Entry from July 28, 2009

The death at the weekend of Harry Patch, the last British veteran — and, according to the Washington Post the last veteran of any nationality — of the trenches of the First World War has seemingly lent credence to his opinion, as reported in his obituary in The Guardian that “politicians who took us to war should have been given the guns and told to settle their differences themselves, instead of organising nothing better than legalised mass murder.” The New York Times obituary reported that, “In an interview with Britain’s ITN television news channel shortly before he died, Mr. Patch was asked if the effort invested by the Allies in World War I was worth the lives that were lost. ‘No, it wasn’t worth one,’ he said.”


A man well over a hundred years old and looking back on events ninety years before isn’t necessarily the best guide to understanding what was going on then, but of course these opinions echo those of the fashionable intellectual world of today and so are the more likely to be festooned with the supposed authority of the last man who was actually there. As an editorial in the Independent of London put it,



To listen to Harry Patch and others was to learn at first hand how that war was experienced, not by strategists, politicians or planners, but by those actually fighting on the ground. And while their reminiscences underlined for many what wars have in common — the rawness, the brutality, the confusion — they also highlighted the truth that each war teaches its own lessons, too: lessons that, if forgotten, have to be expensively learnt all over again.


And yet there is no lack of testimony from “those actually fighting on the ground” in the form of poems and novels and memoirs and histories and films and TV interviews that are still widely read and watched to remind us of the war’s horrors. What we almost never hear are the views of those same strategists, politicians or planners who must have had some reason for what they did besides producing all that senseless slaughter. Wouldn’t it be an idea to hear from them once in a while too? Nor is there universal agreement as to what the lessons of the First World War were. Those who, like Private Patch, suffered in the trenches wouldn’t in any case necessarily have been in the best position to tell us what they were.


What the media mind wants from Harry Patch is really a bit of authoritative backing for the “lessons” that it is always so eager to draw from any contemporary conflict. Thus Mary Riddell in today’s Daily Telegraph writes:



Harry Patch was a soldier who dared to doubt. His death, at 111, severed the link with the Western Front and stilled the last authentic voice of horror. Mr Patch, who had watched his friends and enemies blown away, mourned both in even- handed measure. War, he said, was “organised murder and nothing else”. . . His view of warfare was so off-message, in terms of the official patriotic creed, as to verge on heresy. Almost a century after the First World War, government wisdom still says that democratic settlements are built on young men’s sacrifice. . . Dulce et decorum est pro patria mori. Almost to his final day, Harry Patch, like many of his generation, questioned the assumption that dying for one’s country is always glorious. Those leaders who paid tribute to him in death should have listened harder, through his long lifetime, to his anthem to the fallen. His real question, more relevant than ever, is whether the Government is a careful enough custodian of human life. Mr Brown says the “tragic human cost” of Afghanistan has not been in vain. We shall see. We shall also learn whether, at the very least, some lessons have been learnt about the futility of war. To that frail hope, Harry Patch might say amen.

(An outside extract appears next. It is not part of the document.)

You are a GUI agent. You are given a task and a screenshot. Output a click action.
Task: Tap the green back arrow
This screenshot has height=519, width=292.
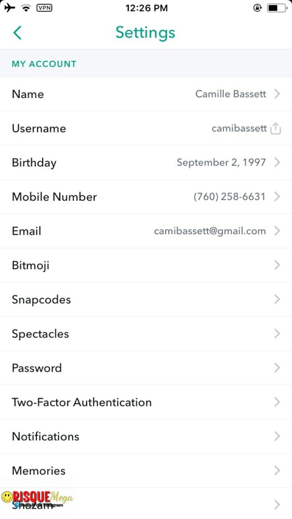pyautogui.click(x=17, y=33)
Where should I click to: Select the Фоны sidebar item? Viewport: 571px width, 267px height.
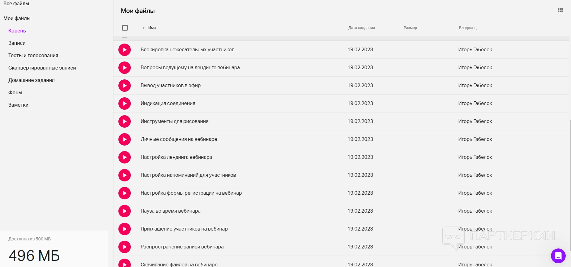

But what if democratic settlements are built on young men’s sacrifice and what if dying for one’s country is always glorious? We only have her and Harry Patch’s word for it that these are dubious propositions. Millions of those who fought and died and were at least as well-placed to know as they are took a very different view.

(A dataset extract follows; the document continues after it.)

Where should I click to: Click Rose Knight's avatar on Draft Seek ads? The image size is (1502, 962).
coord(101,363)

When the late Mr Patch told ITN that the war was not worth a single life, there is one sense in which he was indubitably right. For if it were a simple matter of matching human life against geo-strategic objectives, who would dare say that any of the latter was worth even one of the former? What if it was your life? But war is not a commercial transaction in which you get to decide to buy or not to buy — or even, except in the most rough and ready way, how many deaths this or that objective might be worth. If it were, we would all be pacifists. War is not fought for objectives, or “war aims” in the cant of the World War I pacifists themselves. It is fought for honor. Once that is understood, no war, no individual death is futile — unless, like the pacifists of the media, we have made up our minds to find them so.